For some providers, the shift to value-based payment models also requires a renewed investment in data and technology. “SNFs are very good at tracking the things that drive their fee-for-service payment but not as good at tracking things that drive value-based care model payments, particularly longitudinally,” Fuller cautioned. “They may know very well what happens inside of their four walls, but they don’t have as much insight into what happens before the patient gets to them or after the patient leaves them. As you look at these models, whether they’re episode-of-care for thirty days or accountable care organizations for a full benefit year, knowing what’s driving cost and utilization in the pre- and the post-[care] period is important.”
At Stonehill Communities, Stockel and her team are already planning out their tech needs for the years to come. “We created a technology road map so that we can explore and evaluate what platforms are out there and what solutions can help us provide care,” she explained. “We’re looking at real-time data so that we can be data-driven decision-makers, and at how AI and predictive analytics can support us.”

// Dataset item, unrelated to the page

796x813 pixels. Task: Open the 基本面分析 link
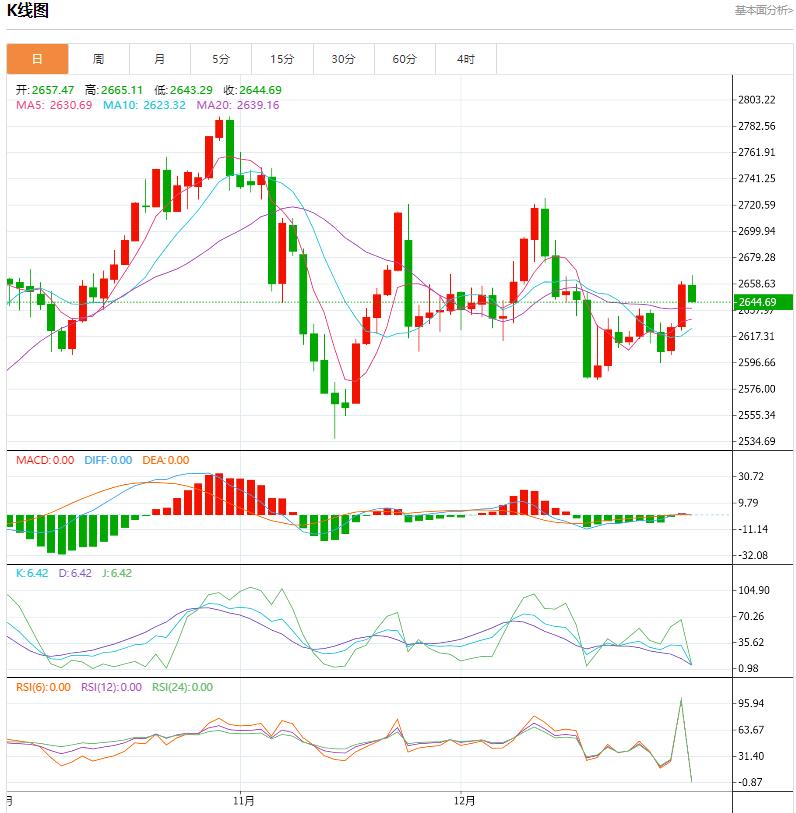point(764,10)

A robust tech strategy will prove vital during the continued workforce shortages, with added pressure on organizations to think creatively and act nimbly, even as they’re navigating new reimbursement paradigms. From a labor perspective, that means educating employees about the new models and what it will take to adapt to them.
“A lot of it is educating them beyond just tasks and compliance, more toward outcomes and accountability,” Stockel said. “Working with physicians and all the stakeholders, it’s educating them on how we have to change the way health care is delivered, which changes how we’re reimbursed.”
Fuller also stressed the importance of business enablement—ensuring that organizations have the systems in place to thrive in the new payment terrain. “Technology is certainly a strong enabler of better management, but so are contracting structures and approaches,” he said. “Just knowing how to contract differently, either with the Innovation Center directly if you’re a participant or with hospitals or other partners if you’re partnering with another entity.”
Similarly, providers may seek partnerships with consulting or analytics firms that already have expertise with value-based payment models. “It’s hard to do all this work without the significant knowledge and experience as part of your team,” Fuller said. “Skilled nursing facilities have a day job, and it’s very easy for these more-strategic things to get pushed to the side of the desk while the day-to-day fires take all the air out of the room.”
Hammel emphasized the importance of providers being informed as the number of value-based models continues to grow. “Providers may ultimately decide not to participate, but it should be a conscious decision, not a surprise,” she said. “While the growing number of models can feel daunting, it also presents an opportunity by offering more pathways to participate.”
In addition to the toolkits AHCA/NCAL has developed for providers making sense of the new CMMI models, the Population Health Management Summit also offers an opportunity to learn about value-based care paradigms and connect with experts and potential partner organizations. The summit will take place in Baltimore, Md., on April 15–16, 2026.
Steve Manning is a journalist based in New York City.